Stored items
- Opening Delimiter -

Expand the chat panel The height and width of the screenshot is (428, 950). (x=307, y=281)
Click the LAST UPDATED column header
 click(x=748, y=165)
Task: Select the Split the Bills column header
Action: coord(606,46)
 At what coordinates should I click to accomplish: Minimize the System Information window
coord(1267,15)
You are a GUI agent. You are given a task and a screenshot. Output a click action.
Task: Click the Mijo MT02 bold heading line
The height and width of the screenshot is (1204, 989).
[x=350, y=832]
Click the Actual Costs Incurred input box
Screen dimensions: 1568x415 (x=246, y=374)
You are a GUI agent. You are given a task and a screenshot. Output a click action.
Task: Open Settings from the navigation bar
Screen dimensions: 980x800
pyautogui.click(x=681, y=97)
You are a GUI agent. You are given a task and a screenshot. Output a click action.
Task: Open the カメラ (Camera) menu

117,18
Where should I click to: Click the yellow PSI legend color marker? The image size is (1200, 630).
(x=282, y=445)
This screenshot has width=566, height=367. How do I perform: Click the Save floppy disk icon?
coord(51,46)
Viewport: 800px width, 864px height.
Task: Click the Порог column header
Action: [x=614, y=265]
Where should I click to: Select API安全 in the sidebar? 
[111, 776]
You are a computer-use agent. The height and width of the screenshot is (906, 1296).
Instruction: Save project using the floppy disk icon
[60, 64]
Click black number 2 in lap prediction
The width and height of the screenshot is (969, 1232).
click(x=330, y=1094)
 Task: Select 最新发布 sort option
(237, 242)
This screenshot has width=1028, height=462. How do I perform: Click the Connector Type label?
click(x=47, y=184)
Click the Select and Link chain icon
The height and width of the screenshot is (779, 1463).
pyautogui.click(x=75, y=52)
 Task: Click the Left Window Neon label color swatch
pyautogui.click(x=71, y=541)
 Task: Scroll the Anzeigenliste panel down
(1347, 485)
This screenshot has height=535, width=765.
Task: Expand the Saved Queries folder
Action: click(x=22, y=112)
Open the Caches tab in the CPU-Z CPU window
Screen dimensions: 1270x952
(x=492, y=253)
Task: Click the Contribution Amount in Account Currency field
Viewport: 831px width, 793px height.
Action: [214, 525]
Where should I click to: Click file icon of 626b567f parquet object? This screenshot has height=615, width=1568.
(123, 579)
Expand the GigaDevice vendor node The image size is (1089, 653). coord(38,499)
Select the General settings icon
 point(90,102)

- Closing Delimiter -

What you will do =
Please transcribe each entry exactly, keeping every word as it is.

Finished exercise =
Expand the chat panel The height and width of the screenshot is (428, 950). (x=307, y=281)
Click the LAST UPDATED column header
 click(x=748, y=165)
Task: Select the Split the Bills column header
Action: coord(606,46)
 At what coordinates should I click to accomplish: Minimize the System Information window
coord(1267,15)
You are a GUI agent. You are given a task and a screenshot. Output a click action.
Task: Click the Mijo MT02 bold heading line
The height and width of the screenshot is (1204, 989).
[x=350, y=832]
Click the Actual Costs Incurred input box
Screen dimensions: 1568x415 (x=246, y=374)
You are a GUI agent. You are given a task and a screenshot. Output a click action.
Task: Open Settings from the navigation bar
Screen dimensions: 980x800
pyautogui.click(x=681, y=97)
You are a GUI agent. You are given a task and a screenshot. Output a click action.
Task: Open the カメラ (Camera) menu

117,18
Where should I click to: Click the yellow PSI legend color marker? The image size is (1200, 630).
(x=282, y=445)
This screenshot has width=566, height=367. How do I perform: Click the Save floppy disk icon?
coord(51,46)
Viewport: 800px width, 864px height.
Task: Click the Порог column header
Action: [x=614, y=265]
Where should I click to: Select API安全 in the sidebar? 
[111, 776]
You are a computer-use agent. The height and width of the screenshot is (906, 1296).
Instruction: Save project using the floppy disk icon
[60, 64]
Click black number 2 in lap prediction
The width and height of the screenshot is (969, 1232).
click(x=330, y=1094)
 Task: Select 最新发布 sort option
(237, 242)
This screenshot has width=1028, height=462. How do I perform: Click the Connector Type label?
click(x=47, y=184)
Click the Select and Link chain icon
The height and width of the screenshot is (779, 1463).
pyautogui.click(x=75, y=52)
 Task: Click the Left Window Neon label color swatch
pyautogui.click(x=71, y=541)
 Task: Scroll the Anzeigenliste panel down
(1347, 485)
This screenshot has height=535, width=765.
Task: Expand the Saved Queries folder
Action: click(x=22, y=112)
Open the Caches tab in the CPU-Z CPU window
Screen dimensions: 1270x952
(x=492, y=253)
Task: Click the Contribution Amount in Account Currency field
Viewport: 831px width, 793px height.
Action: [214, 525]
Where should I click to: Click file icon of 626b567f parquet object? This screenshot has height=615, width=1568.
(123, 579)
Expand the GigaDevice vendor node The image size is (1089, 653). coord(38,499)
Select the General settings icon
 point(90,102)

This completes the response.